The Next Tech Revolution Could Displace Scads of Wait Staff – Soon

AP/Jae C. Hong For all the talk about drones replacing parcel carriers or self-driving cars disrupting the taxi industry, there’s a bigger tech revolution happening in the restaurant industry right now that may displace workers far sooner than anything futurists foresee in those other industries.

The arrival of tablets and smartphone apps that detail menu items, take orders, and let you settle up your tab at the en of the meal will be a big theme among casual dining chains and even a few independent foodie haunts this year. Brinker International’s (EAT) Chili’s, DineEquity’s (DIN) Applebee’s, and a handful of San Francisco fine dining establishments are leading the push to add the technology, which will make waiters and waitresses less necessary.

None of the chains have said that these tech initiatives will lead them to reduce waitstaff headcount — but it doesn’t take a lot of foresight to connect the dots. If folks are using table-side tablets to place orders and ask for drink refills, or firing up a smartphone app to pay at the end of a meal, that naturally translates into fewer front-of-house employees needed to keep an eatery going.

Order Up

In fact, some industry leaders outright deny that mobile tech will displace staff. “This really isn’t a labor play,” DineEquity CEO Julia Stewart said on CNBC late last year, explaining Applebee’s move to deploy 100,000 tablets this year — one at every table. “It’s not about saving labor. This is really about creating an opportunity to talk to our guest, have an interactive conversation with our guest, and give our guest a lot more opportunities.”

At first, a waitstaff will be instrumental in assisting customers as they use the tablets to place orders or pay their bills. There will also be patrons who are apprehensive about embracing the technology, and Applebee’s will still have waiters taking orders the old-fashioned way for people who prefer talking to a person.

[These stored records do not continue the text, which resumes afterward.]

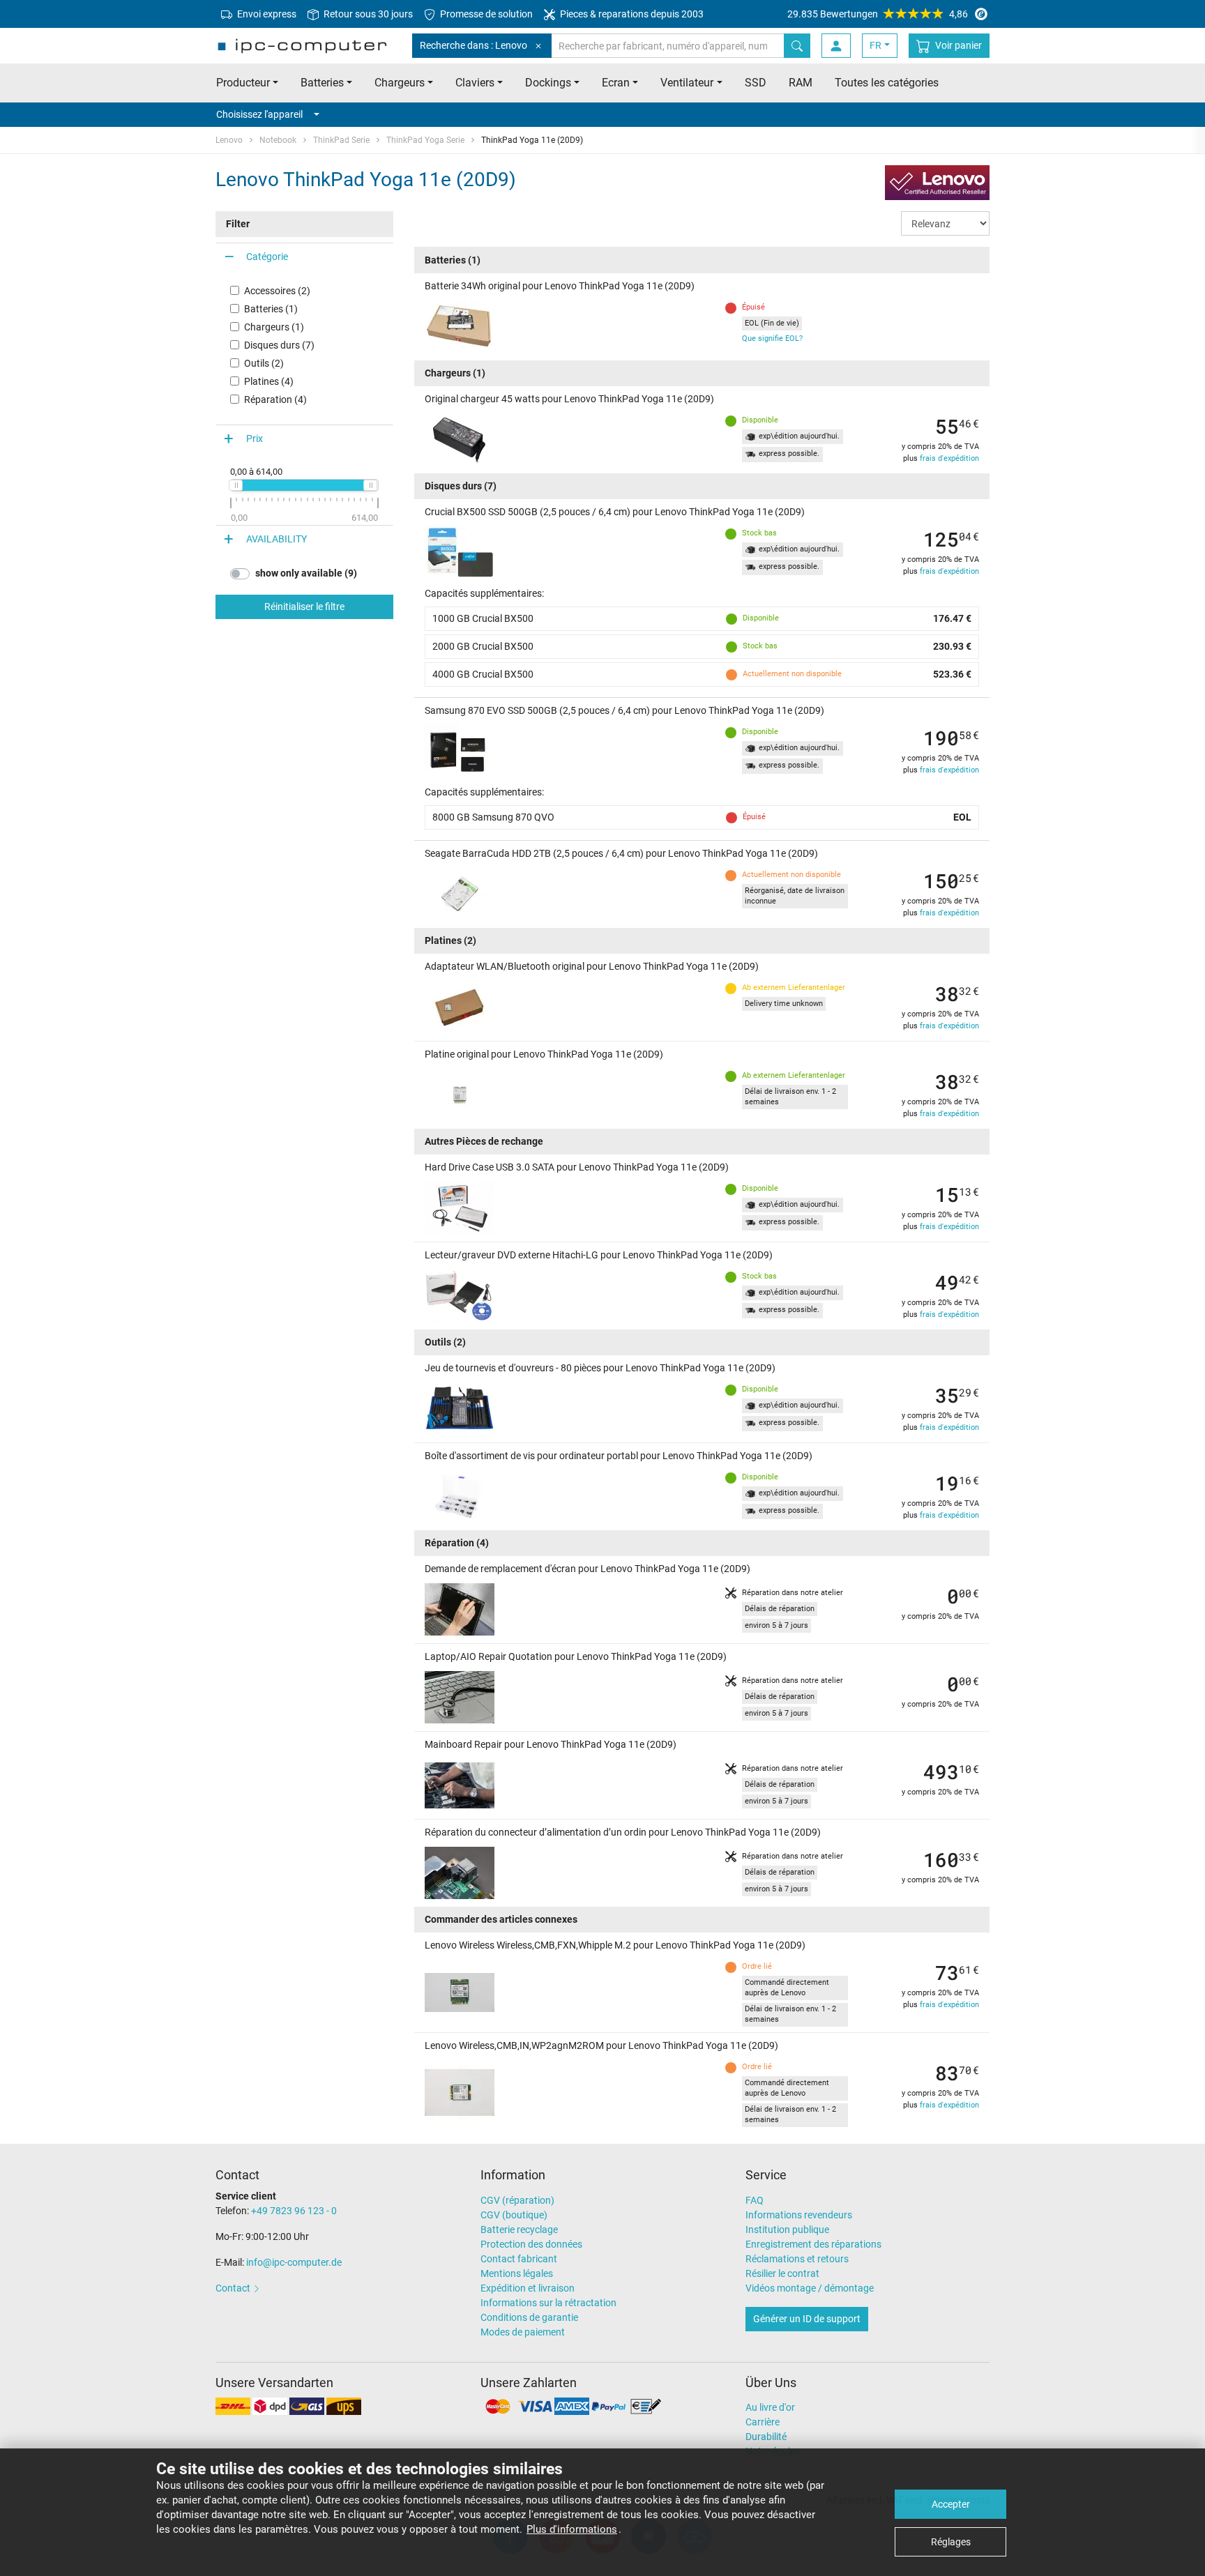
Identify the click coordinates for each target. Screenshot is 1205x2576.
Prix (254, 438)
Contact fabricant (518, 2258)
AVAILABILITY (276, 538)
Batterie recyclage (519, 2229)
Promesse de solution (485, 14)
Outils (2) (264, 363)
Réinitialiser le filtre (304, 606)
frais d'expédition (949, 458)
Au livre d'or (770, 2407)
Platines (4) (269, 381)
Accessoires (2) (277, 290)
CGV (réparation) (517, 2200)
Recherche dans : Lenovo (473, 45)
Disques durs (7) (279, 345)
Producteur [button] (243, 82)
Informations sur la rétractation (548, 2302)
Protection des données (531, 2244)
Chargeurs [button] (399, 82)
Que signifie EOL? (772, 338)
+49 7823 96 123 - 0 (294, 2210)
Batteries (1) (271, 308)
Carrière (762, 2422)
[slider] (236, 485)
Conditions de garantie (529, 2317)
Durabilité (766, 2436)
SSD (755, 82)
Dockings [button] (548, 82)
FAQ (754, 2200)
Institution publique (787, 2229)
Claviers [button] (474, 82)
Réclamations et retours (797, 2258)
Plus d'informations (571, 2529)
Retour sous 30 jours (367, 14)
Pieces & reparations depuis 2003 (631, 14)
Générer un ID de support (807, 2318)
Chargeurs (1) (274, 327)
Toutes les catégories (887, 82)
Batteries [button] (322, 82)
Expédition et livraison (527, 2288)
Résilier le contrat (782, 2273)
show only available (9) (306, 573)
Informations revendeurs (798, 2214)
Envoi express (265, 14)
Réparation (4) (275, 399)
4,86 (877, 14)
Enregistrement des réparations (813, 2244)
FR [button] (875, 45)
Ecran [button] (616, 82)
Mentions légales (516, 2273)
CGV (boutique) (513, 2214)
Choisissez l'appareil (259, 114)
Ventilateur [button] (686, 82)
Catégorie (267, 256)
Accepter (951, 2504)
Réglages (951, 2541)
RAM (800, 82)
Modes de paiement (522, 2332)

Chili’s is going with a less-comprehensive tabletop tablet solution that enhances the traditional process. Diners will still place their meal orders from a waiter, but the tablets will be there to request drink refills, order desserts, or pay for their food at the end of the meal.

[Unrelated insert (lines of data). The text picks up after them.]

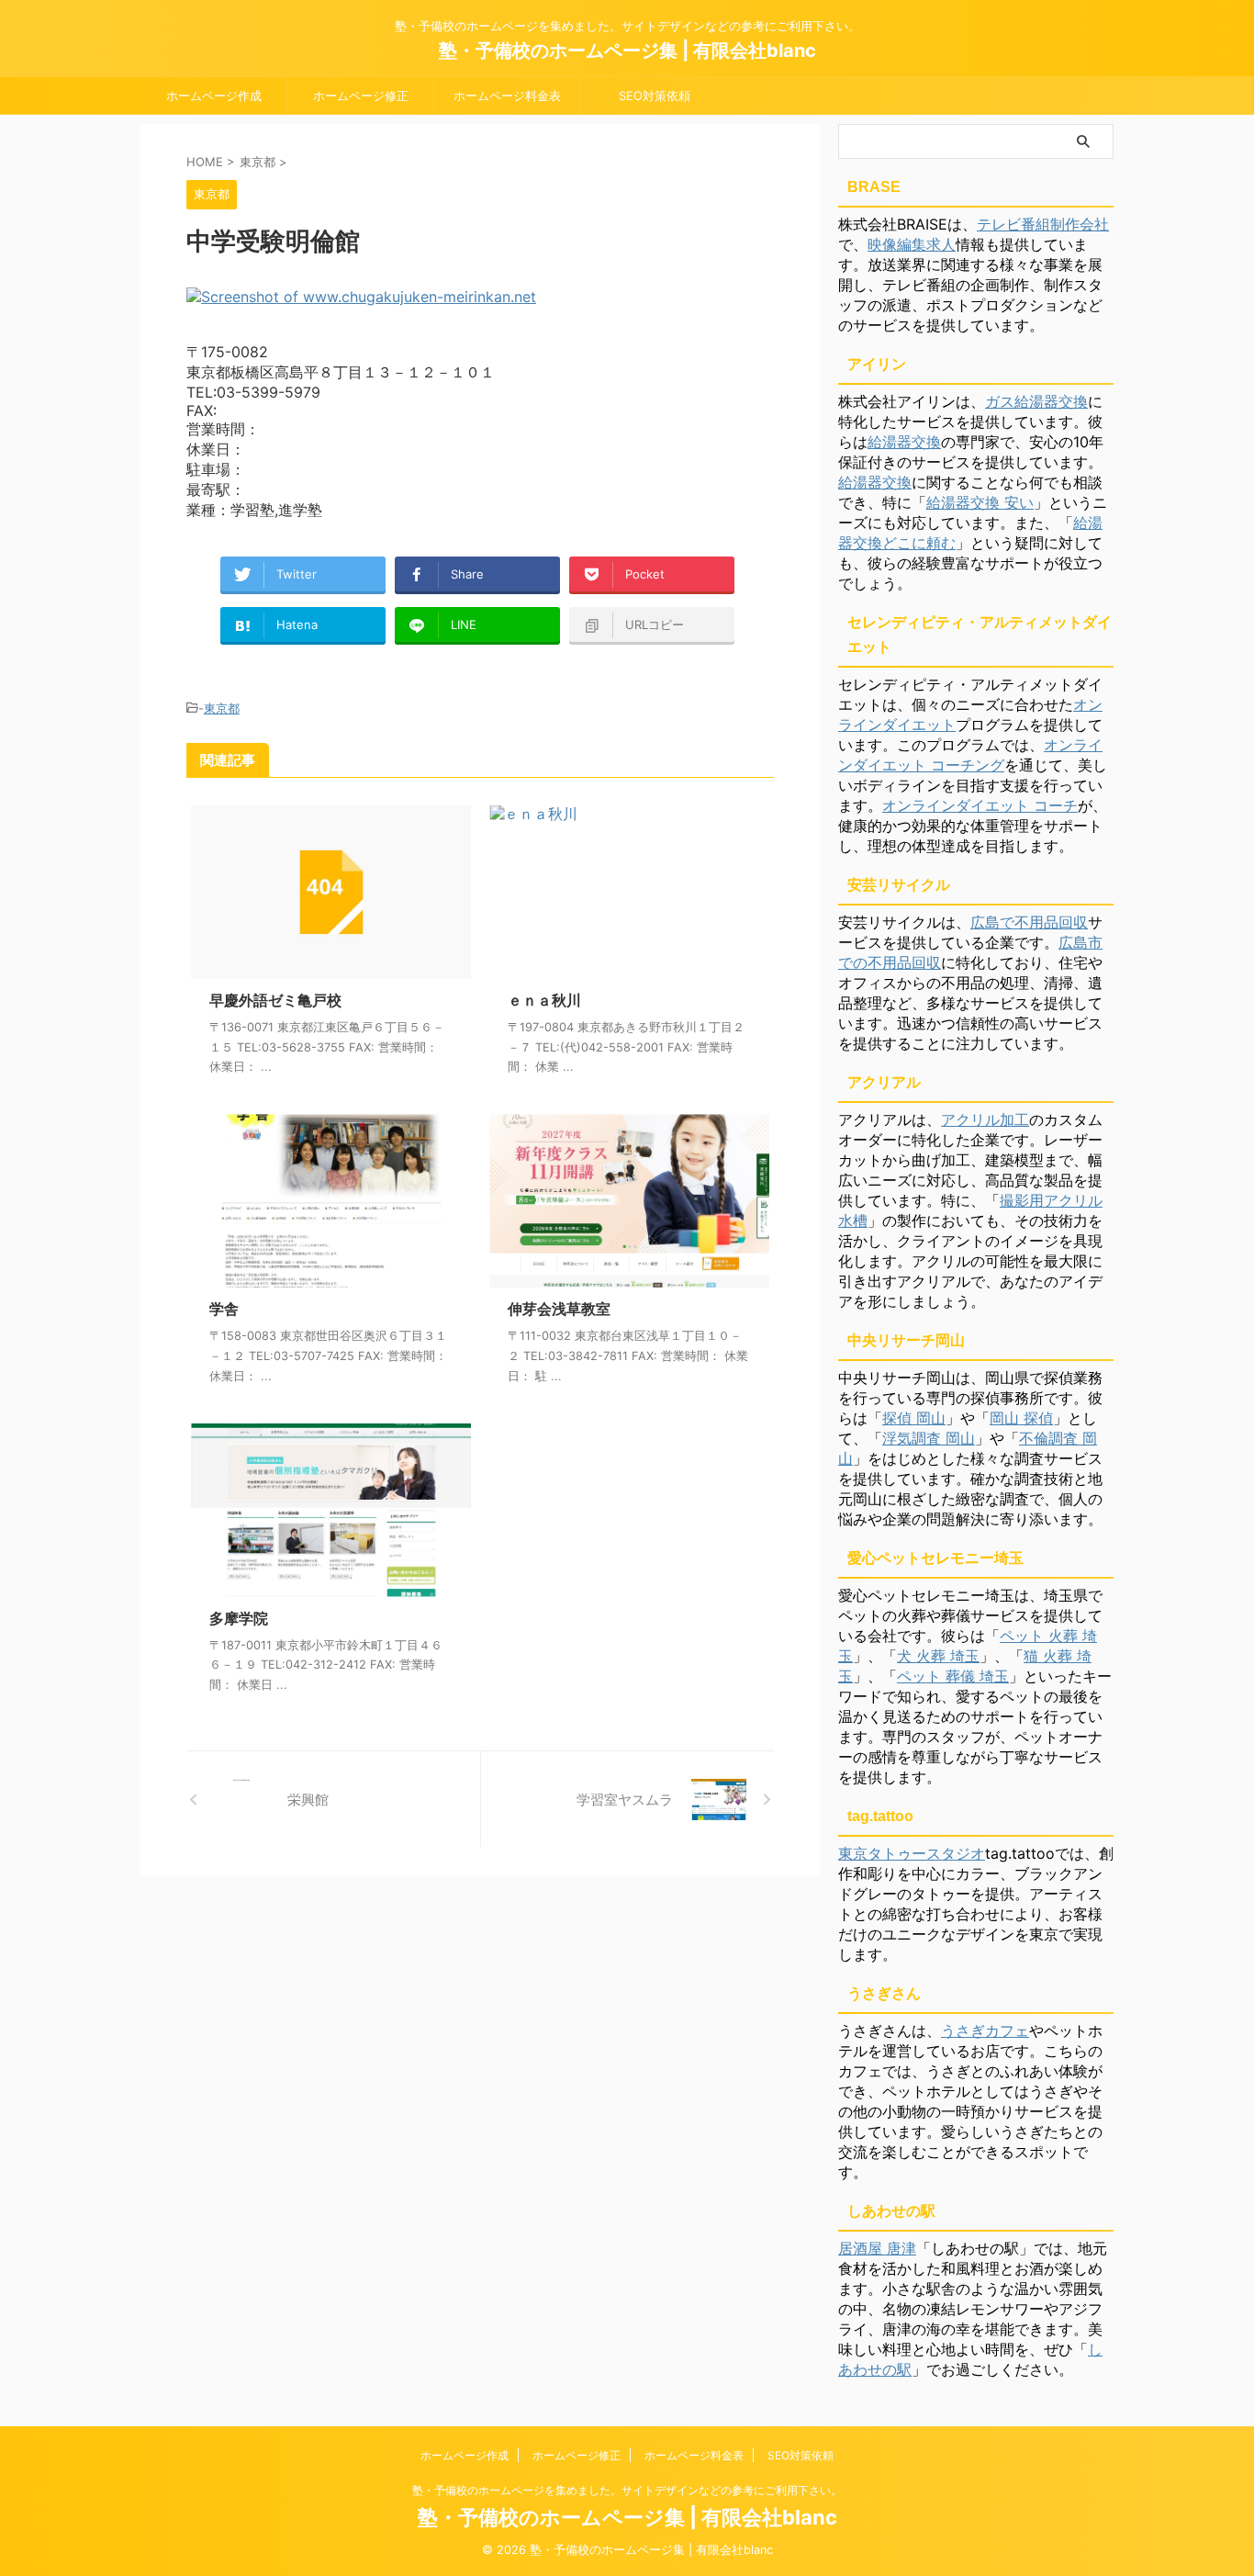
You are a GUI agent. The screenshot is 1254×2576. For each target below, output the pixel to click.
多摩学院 (238, 1618)
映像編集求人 (912, 244)
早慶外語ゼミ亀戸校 (275, 1000)
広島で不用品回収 (1029, 922)
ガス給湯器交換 (1036, 401)
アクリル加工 (985, 1119)
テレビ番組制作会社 (1043, 224)
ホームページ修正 (361, 95)
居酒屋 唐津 (877, 2248)
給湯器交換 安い (980, 502)
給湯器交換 (904, 442)
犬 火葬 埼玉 (938, 1656)
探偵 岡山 (914, 1418)
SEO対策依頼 (654, 95)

Customers won’t be forced to embrace the new technology; Applebee’s and Chili’s will clearly be sensitive to traditional patrons. However, as those customers see the folks who use restaurant-provided tablets being served faster (because they could order as soon as they were ready) and being able to settle up quickly as soon as they were done, the lure of convenience will likely draw more of them as well. Sooner than you’d think, there will be fewer people ordering their meals from human servers, or leaning on them for tech support.

Foodies Just Want to Have Fun

It’s not just the casual dining chains trying to use technology to speed up the process. Online reservations specialist OpenTable (OPEN) revealed this past weekend that it’s testing a new mobile payment feature with nearly a dozen San Francisco restaurants.

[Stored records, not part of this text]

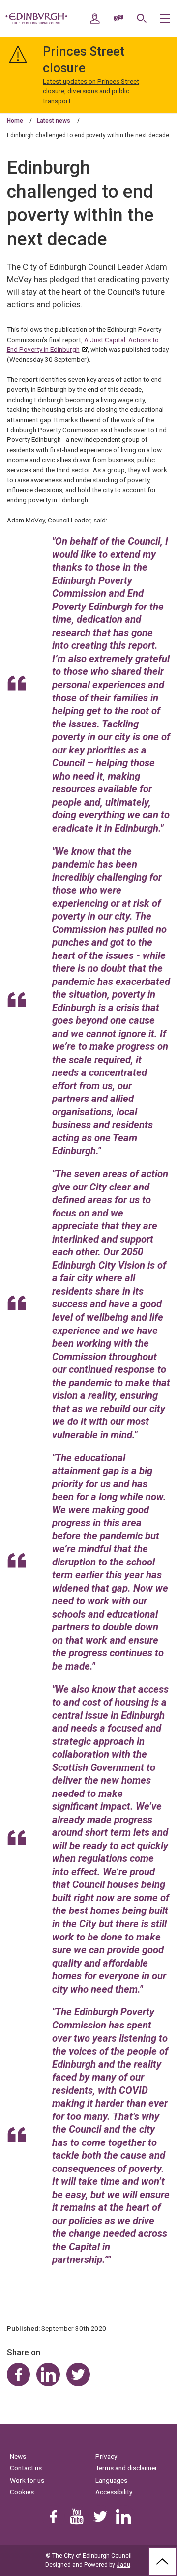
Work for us (27, 2480)
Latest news (53, 120)
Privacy (106, 2456)
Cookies (22, 2492)
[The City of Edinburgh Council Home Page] (36, 18)
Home (15, 120)
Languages (111, 2480)
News (18, 2456)
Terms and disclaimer (126, 2468)
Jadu (123, 2564)
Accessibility (113, 2492)
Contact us (26, 2468)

It’s inviting a few San Francisco users of its popular smartphone app to add a credit card to the account that will allow for mobile payments to be processed. At the end of the meal, they can view their bill and pay it without having to call for a waiter. That could save servers as many as four trips to the table: one each for the bill request, delivering the bill, picking it up, and returning it after it’s processed.

The upside to these tech initiatives is that tables will rotate faster, allowing restaurants to serve more customers. The company providing the tablet technology to Applebee’s claims that tables turn seven minutes faster once the gadgets are deployed. This will likely lead restaurants to increase staffing among cooks, food runners, and bussers. But don’t be surprised if soon, it starts getting a lot harder to find a waiter at your local eatery — and that it doesn’t bother you at all.

Motley Fool analyst Rick Munarriz has no position in any stocks mentioned. The Motley Fool recommends OpenTable.